Shelagh Fogarty 1pm - 4pm
16 May 2025, 16:03 | Updated: 16 May 2025, 16:06
New Zealand may be the country that produced the singer Lorde but it has apparently taken a firm stance against regal names being given to children.
Auckland governors have upheld a ban on parents naming their youngsters after royal titles with first names such as Prince, Princess, and King all being banned in the country, the Bristol Post has reported.
The New Zealand Law Society has more draconian laws on what children can and cannot be called and took a famously dim view in 2008 when parents dared to name their nipper Talula Does the Hula From Hawaii. The unfortunately named child was taken out of the parents’ custody after a legal battle following on from her, unsurprising, unrelenting playground mockery.
The ban would be bad news for Ghanaian footballer Kevin Prince Boateng had he been born in New Zealand. Other celebrities such as Kanye’s child Saint West and Beyonce’s son Sir Carter are only just about on the right side of that law.
Royal names are one of the things that Britain does best, of course, and at a monarchy event on Friday much of the world woke up to the fact that Prince William and King Charles’s full names are glorious.
King Charles III, Sovereign Head of the Most Honourable Order of the Bath is surely a name that would not get past the gatekeepers in New Zealand.
But what naming rules does the UK have? And can you bestow a character-building childhood on your son by calling him King, or your daughter by naming her Talula Does the Hula From Hawaii?
There is not a set list of names that are banned in the UK. However, the Registry Office does have the right to reject names that it feels are inappropriate.

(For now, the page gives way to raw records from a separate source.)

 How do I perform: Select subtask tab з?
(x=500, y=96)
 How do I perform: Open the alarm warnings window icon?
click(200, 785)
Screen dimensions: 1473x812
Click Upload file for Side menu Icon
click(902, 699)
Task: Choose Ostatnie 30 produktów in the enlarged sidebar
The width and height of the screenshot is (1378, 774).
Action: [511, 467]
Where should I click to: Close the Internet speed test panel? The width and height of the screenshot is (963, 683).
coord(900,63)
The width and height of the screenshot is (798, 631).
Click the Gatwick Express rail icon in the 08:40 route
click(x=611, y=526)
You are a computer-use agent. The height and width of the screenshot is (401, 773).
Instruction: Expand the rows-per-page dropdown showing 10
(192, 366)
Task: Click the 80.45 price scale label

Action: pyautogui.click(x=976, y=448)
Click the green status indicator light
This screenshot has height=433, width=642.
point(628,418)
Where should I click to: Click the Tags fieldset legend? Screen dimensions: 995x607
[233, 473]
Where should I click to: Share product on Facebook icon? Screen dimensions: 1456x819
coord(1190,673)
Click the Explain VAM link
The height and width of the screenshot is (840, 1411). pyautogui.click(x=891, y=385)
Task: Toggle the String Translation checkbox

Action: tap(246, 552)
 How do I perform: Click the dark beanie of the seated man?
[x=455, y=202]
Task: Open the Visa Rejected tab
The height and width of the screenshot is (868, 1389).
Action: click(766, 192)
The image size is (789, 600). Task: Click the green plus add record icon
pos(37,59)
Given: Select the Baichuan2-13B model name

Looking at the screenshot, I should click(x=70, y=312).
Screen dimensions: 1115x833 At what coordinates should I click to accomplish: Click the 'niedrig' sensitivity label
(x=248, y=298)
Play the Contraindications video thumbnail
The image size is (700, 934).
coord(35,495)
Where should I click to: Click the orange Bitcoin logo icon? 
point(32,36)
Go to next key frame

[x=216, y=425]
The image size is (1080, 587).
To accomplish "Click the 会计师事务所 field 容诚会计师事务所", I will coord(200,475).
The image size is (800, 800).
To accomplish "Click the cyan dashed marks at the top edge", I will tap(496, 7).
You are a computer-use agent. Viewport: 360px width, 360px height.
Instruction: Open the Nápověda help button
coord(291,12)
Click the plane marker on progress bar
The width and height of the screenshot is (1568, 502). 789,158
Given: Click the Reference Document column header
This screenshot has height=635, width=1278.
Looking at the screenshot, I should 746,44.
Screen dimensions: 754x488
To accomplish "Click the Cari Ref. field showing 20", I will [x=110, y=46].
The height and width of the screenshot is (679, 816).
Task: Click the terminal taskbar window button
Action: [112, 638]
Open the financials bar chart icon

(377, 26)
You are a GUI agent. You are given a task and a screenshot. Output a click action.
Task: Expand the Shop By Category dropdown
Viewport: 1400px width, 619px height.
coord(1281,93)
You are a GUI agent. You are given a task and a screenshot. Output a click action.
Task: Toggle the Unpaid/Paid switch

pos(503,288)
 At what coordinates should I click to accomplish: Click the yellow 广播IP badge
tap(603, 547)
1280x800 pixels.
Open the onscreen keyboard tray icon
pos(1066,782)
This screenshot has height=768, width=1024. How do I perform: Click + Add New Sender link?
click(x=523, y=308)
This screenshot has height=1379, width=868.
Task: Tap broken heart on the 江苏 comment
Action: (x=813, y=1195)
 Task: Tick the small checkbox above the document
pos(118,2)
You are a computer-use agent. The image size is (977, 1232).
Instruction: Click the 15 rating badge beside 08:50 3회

A freedom of information request made in 2021, on the back of that year’s census, contained a response from the government suggesting that the powers that be can block any names that border on the ridiculous.
“The UK has no law that restricts names that parents can legally give to their children,” the Office for National Statistics data reads.
“However, names that contain obscenities, numerals, misleading titles, or are impossible to pronounce are likely to be rejected by the Registering Officer.”
Last September a seven-year-old boy had a passport request rejected for “copyright reasons” with the Home Office taking offence at his Star Wars inspired name Loki Skywalker Mowbray.
However, the authority backed down and did eventually grant Loki, born on ‘Star Wars Day’ May 4, 2017, the passport.